Commanders’ defense:
Washington’s defense, meanwhile, didn’t just play well—they stomped the Giants into submission. They stared Russell Wilson down, karate-chopped him straight in the ego, and held New York to two measly field goals. For a unit that’s spent years underperforming relative to its talent, this was the football equivalent of finally getting up from the couch and cleaning the house: overdue, but deeply satisfying.
Losers: Giants’ offense, Giants’ defense
Giants’ offense:
Russell Wilson as the answer? Yeah, no. He looked washed, broken, and every bit the liability everyone outside of East Rutherford already knew he was. The Giants’ grand plan for rebooting their offense amounts to “copy last year’s disaster, but make it sadder.” Brian Daboll, bless his stubborn heart, is insisting Wilson will start again in Week 2, which is like doubling down on spoiled milk because you already poured it into the cereal. They could throw rookie Jaxson Dart into the fire, but apparently Daboll prefers slow death.
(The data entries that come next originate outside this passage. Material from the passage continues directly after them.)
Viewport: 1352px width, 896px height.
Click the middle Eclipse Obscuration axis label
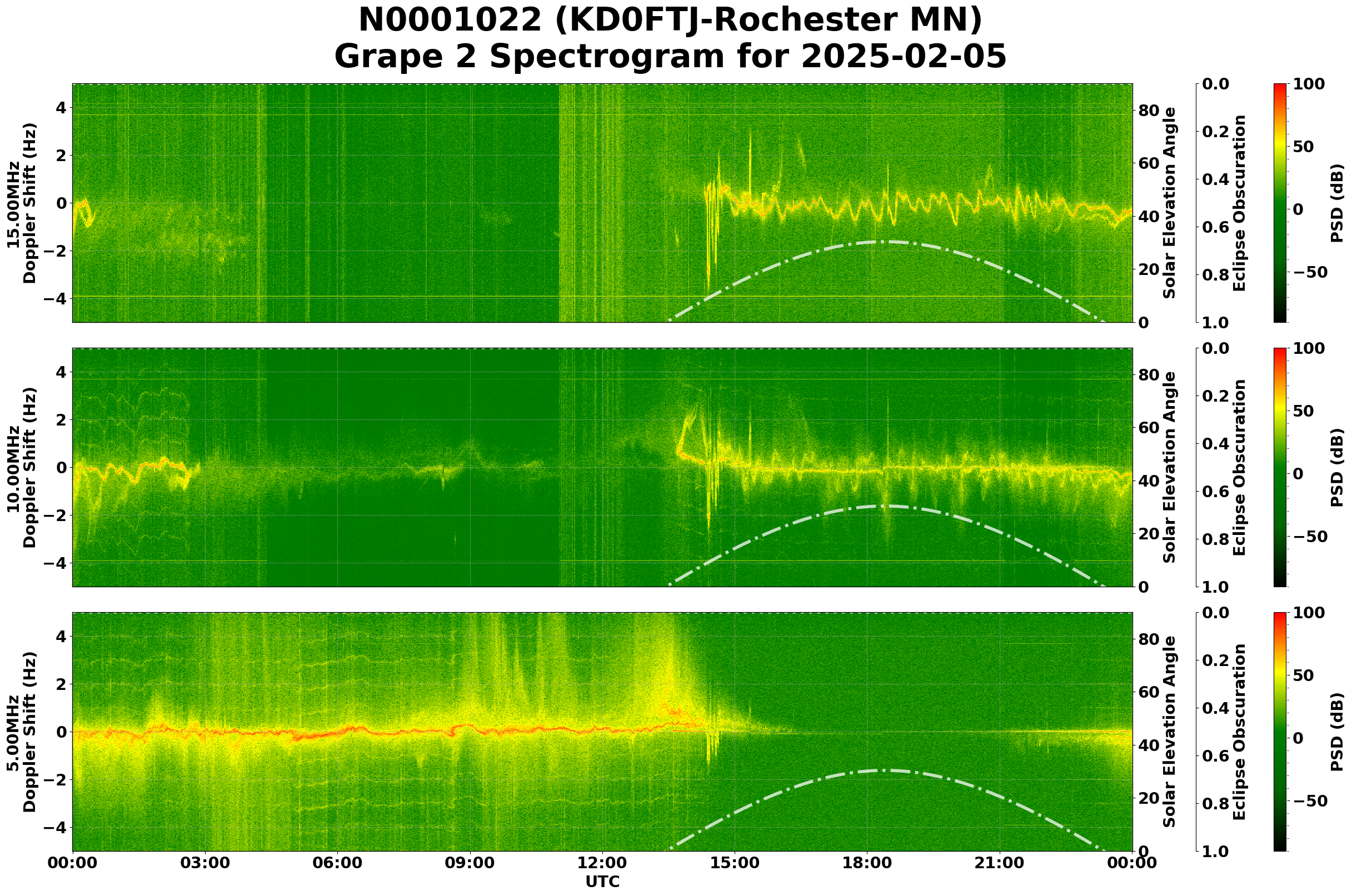(1239, 467)
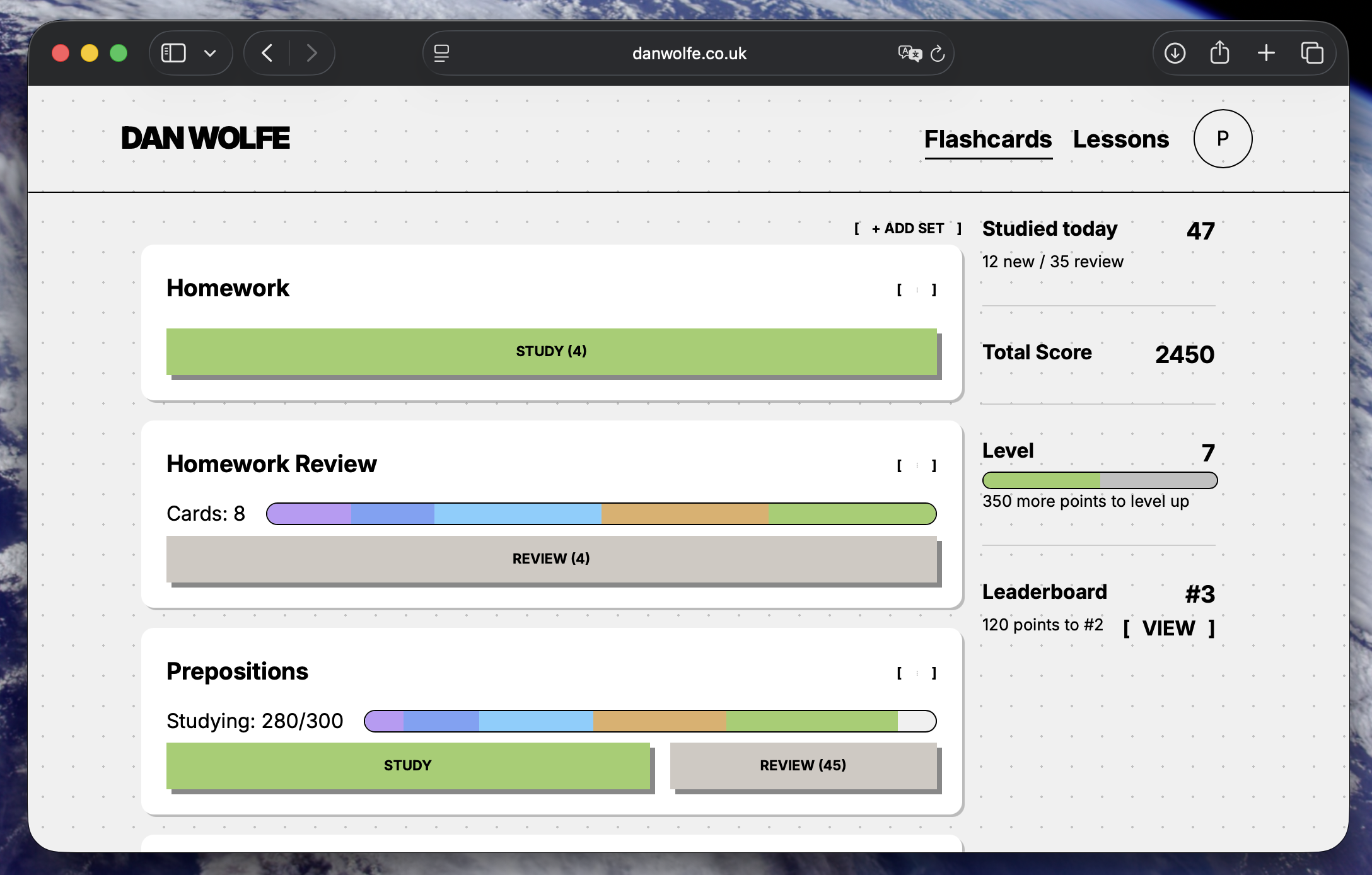Click the share icon in the toolbar
Screen dimensions: 1372x875
pos(1220,52)
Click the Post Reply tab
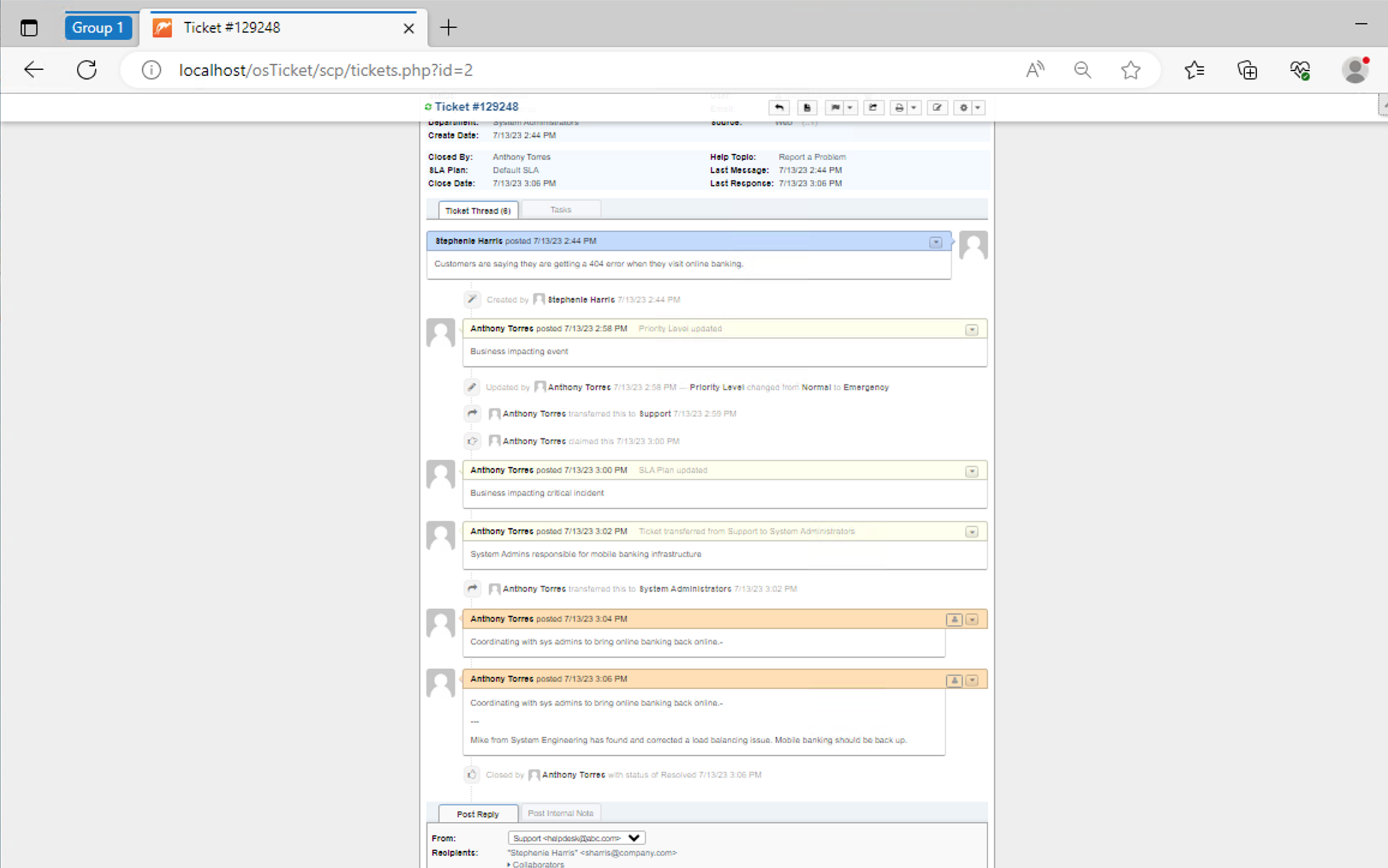Viewport: 1388px width, 868px height. tap(478, 813)
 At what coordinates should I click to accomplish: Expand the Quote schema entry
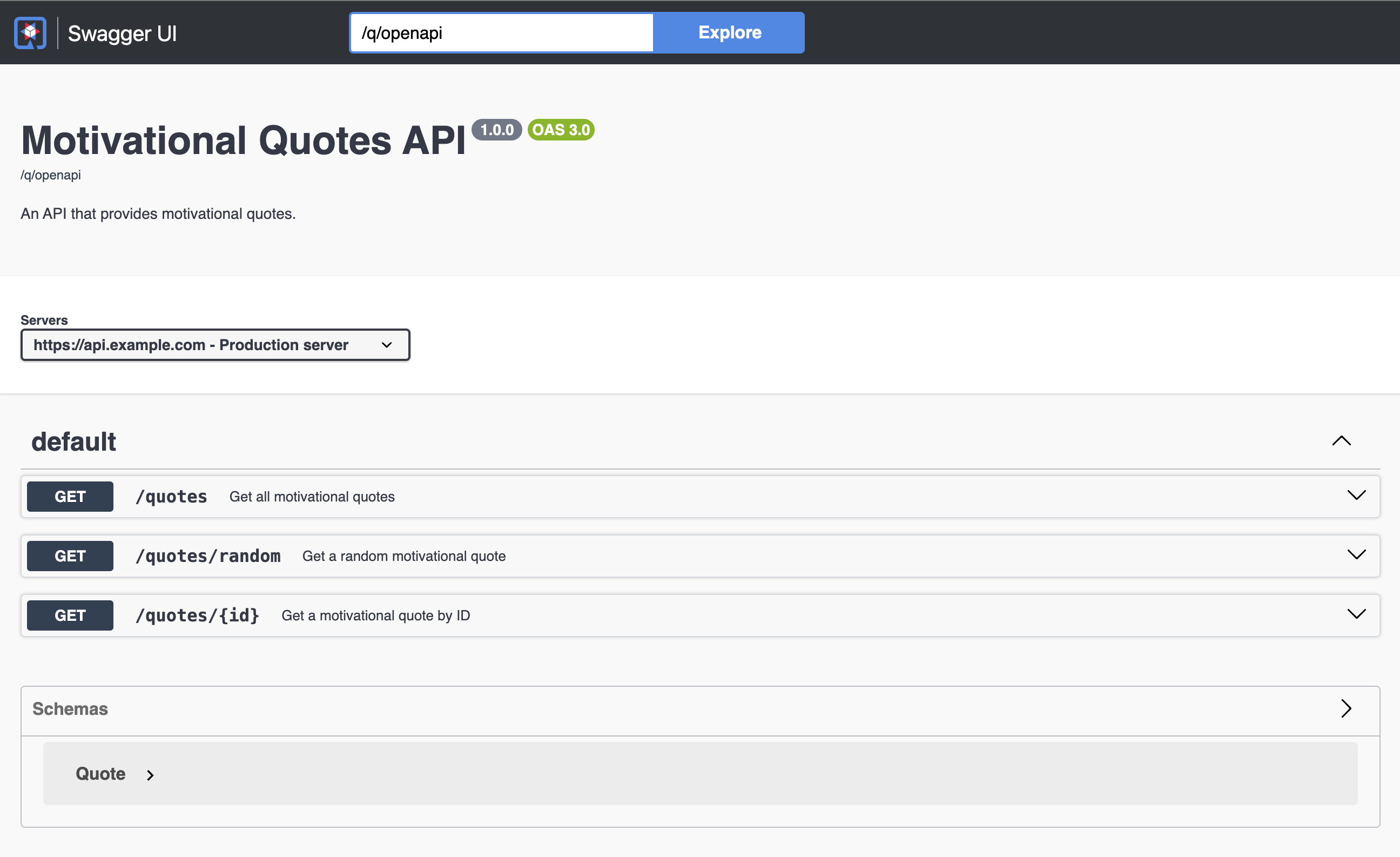pyautogui.click(x=100, y=774)
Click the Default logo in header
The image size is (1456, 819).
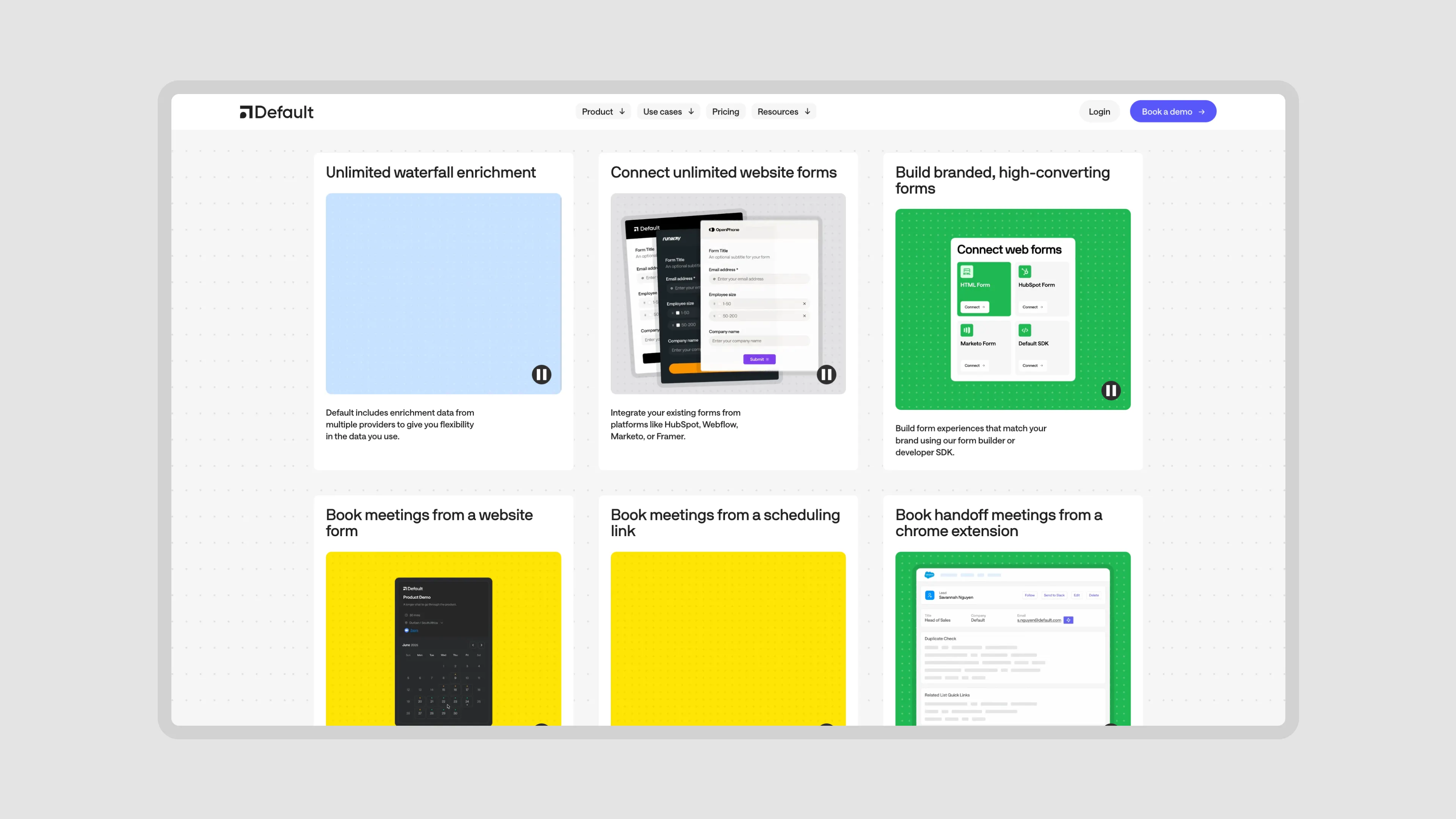coord(276,112)
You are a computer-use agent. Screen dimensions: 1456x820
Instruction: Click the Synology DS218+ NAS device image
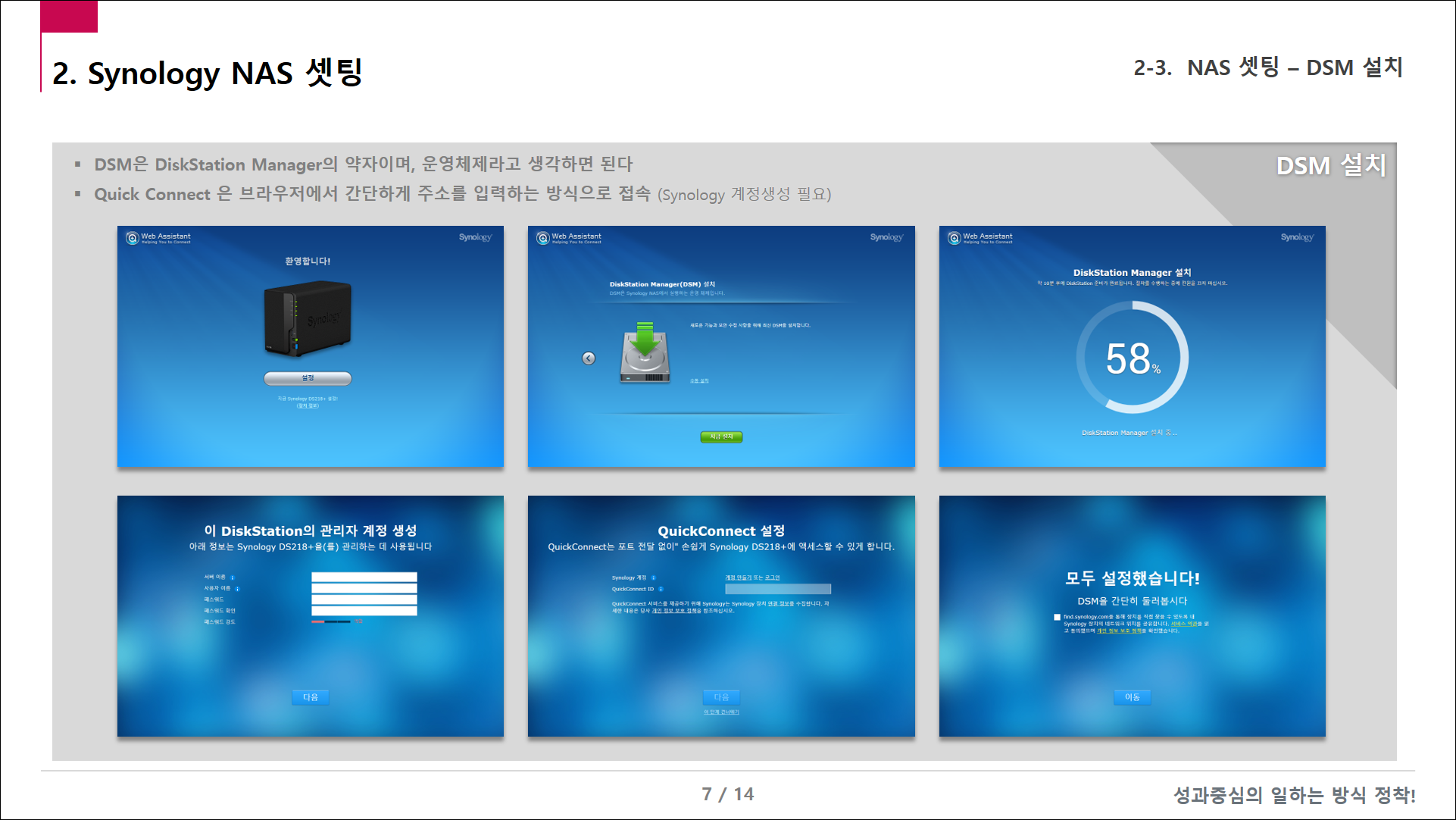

Even Jameis Winston would bring more entertainment value and at least when he throws to the wrong team, it’s with enthusiasm. At this rate, Daboll’s biggest rival for “coach fired first” might be Mike McDaniel, who looks ready to sprint across the field in a flesh-colored bodysuit just to speed things up.
Giants’ defense:
And speaking of disappointments: the defense. With Dexter Lawrence, Brian Burns, Kayvon Thibodeaux, and rookie Abdul Carter, this line was supposed to eat quarterbacks for breakfast. Instead, they generated the third-worst pressure rate in Week 1 and let Washington rack up 432 yards. Sure, they got three sacks congratulations on the participation trophy but it wasn’t enough to mask how underwhelming they looked. When your supposedly elite defense keeps the game “close” only by default, you’re not fooling anyone.
Undecided: Eagles’ defense, Cowboys’ defense, Commanders’ offense
Eagles’ defense:
How do you judge a defense when its best player got himself ejected after approximately six seconds of football? Jalen Carter’s retaliatory spit on Dak Prescott sent him to the showers before he broke a sweat, and without him, Philly’s defense looked like a wet paper bag. They gave up 119 rushing yards, two rushing touchdowns, and failed to register a single sack. Basically, they joined Detroit and Carolina in the “we forgot pass rush was a thing” club. Until Carter’s back in the mix, this unit’s a giant asterisk.
Cowboys’ defense:
The Cowboys’ defense is just confusing. The Eagles scored on their first four possessions like they were running 7-on-7, and then suddenly the game got weird. After an hour-long rain delay, no one scored again. Did Dallas find some brilliant in-game adjustment? Did the weather just kill everyone’s momentum? Hard to say. They blitzed Hurts effectively down the stretch and kept Philly from salting away the clock, but the split personality performance makes it impossible to know what’s real.
Commanders’ offense:
Finally, the Commanders’ offense. They won the game, sure, but they made moving the chains look like brain surgery. Take out their clock-killing final drive, and they had 25 second downs. More than half were second-and-7 or worse. Nearly half were second-and-10 or longer. Six times, they faced second-and-15 or more. Somehow, they converted six of those, but relying on long-shot dice rolls isn’t a long-term plan. Of all the “I don’t knows,” Washington’s offense is the closest to getting promoted to “winner.” But right now, they’re still flirting with mediocrity.